Tip 2: Look for patterns. Children and adults are creatures of habits/patterns. Observe your child’s behaviour over a period and notice if their behaviour is changing over time in a clear direction. Every child will have good and bad days or good and bad periods. That is perfectly normal. However, if the worries or behaviour change is becoming habitual (i.e. sleep is difficult, rejects new initiatives they used to enjoy, starts complaining about going to school or not having fun there, etc.) then it is time to have a conversation. Pull out all the knowledge you have acquired on how to help kids with anxiety and put it to action.

Tip 3: If in doubt, have a conversation. Let’s face it, we all have very busy lives, we are doing school runs, taking them to sports, or play days, working or managing the house. Our days are packed. In this overload of actions, we say to ourselves “I will talk to her later on today or tomorrow”. If you have any doubt or cause of concern, have the conversation as soon as possible. The longer panic attack in teens lasts, the more it becomes difficult to deal with. Set up a quiet time and mention the things you have noticed. As I said earlier in the article, keep it simple and honest. Use words and behaviour that will allow them to express themselves freely.

Let them answer the question and whatever they say, allow it. It is not about being true/false, but about allowing.

> GIVEN MATERIAL

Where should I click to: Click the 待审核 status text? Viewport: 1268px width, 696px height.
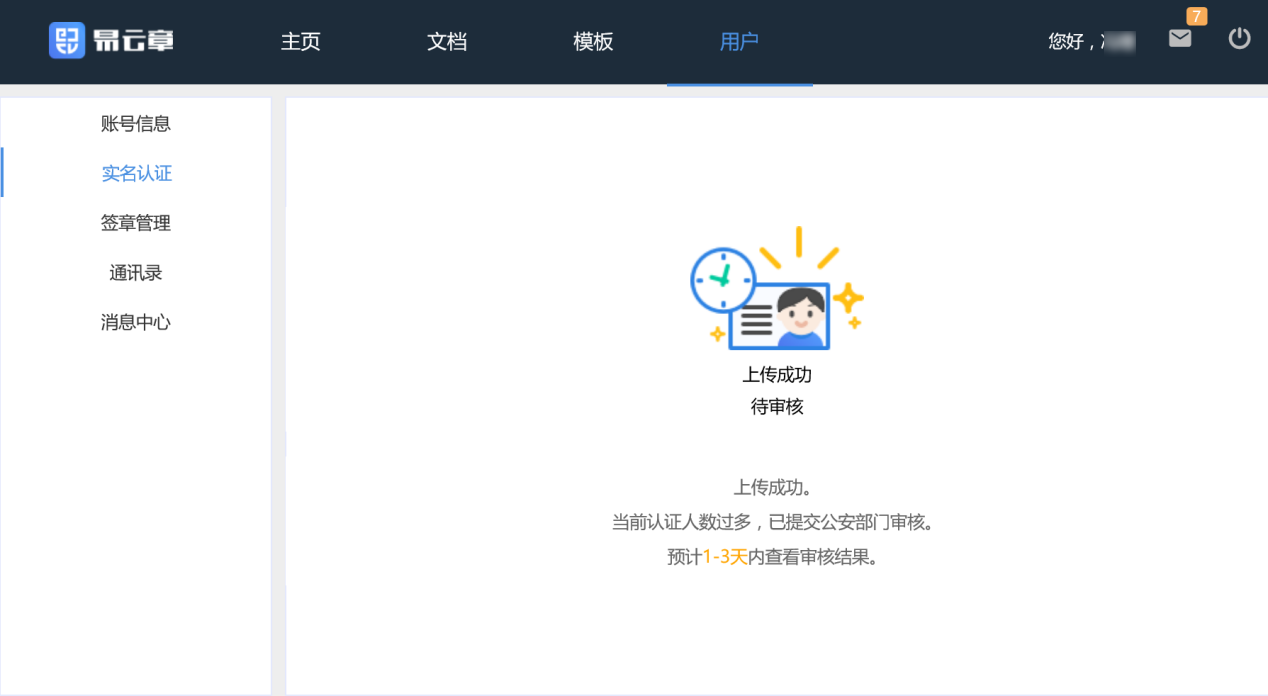(777, 407)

> DIRECTIVE
Reproduce the full excerpt of parenting tips on recognizing anxiety in children, word for word from start to finish.

> ANSWER TO THIS EXERCISE
Tip 2: Look for patterns. Children and adults are creatures of habits/patterns. Observe your child’s behaviour over a period and notice if their behaviour is changing over time in a clear direction. Every child will have good and bad days or good and bad periods. That is perfectly normal. However, if the worries or behaviour change is becoming habitual (i.e. sleep is difficult, rejects new initiatives they used to enjoy, starts complaining about going to school or not having fun there, etc.) then it is time to have a conversation. Pull out all the knowledge you have acquired on how to help kids with anxiety and put it to action.

Tip 3: If in doubt, have a conversation. Let’s face it, we all have very busy lives, we are doing school runs, taking them to sports, or play days, working or managing the house. Our days are packed. In this overload of actions, we say to ourselves “I will talk to her later on today or tomorrow”. If you have any doubt or cause of concern, have the conversation as soon as possible. The longer panic attack in teens lasts, the more it becomes difficult to deal with. Set up a quiet time and mention the things you have noticed. As I said earlier in the article, keep it simple and honest. Use words and behaviour that will allow them to express themselves freely.

Let them answer the question and whatever they say, allow it. It is not about being true/false, but about allowing.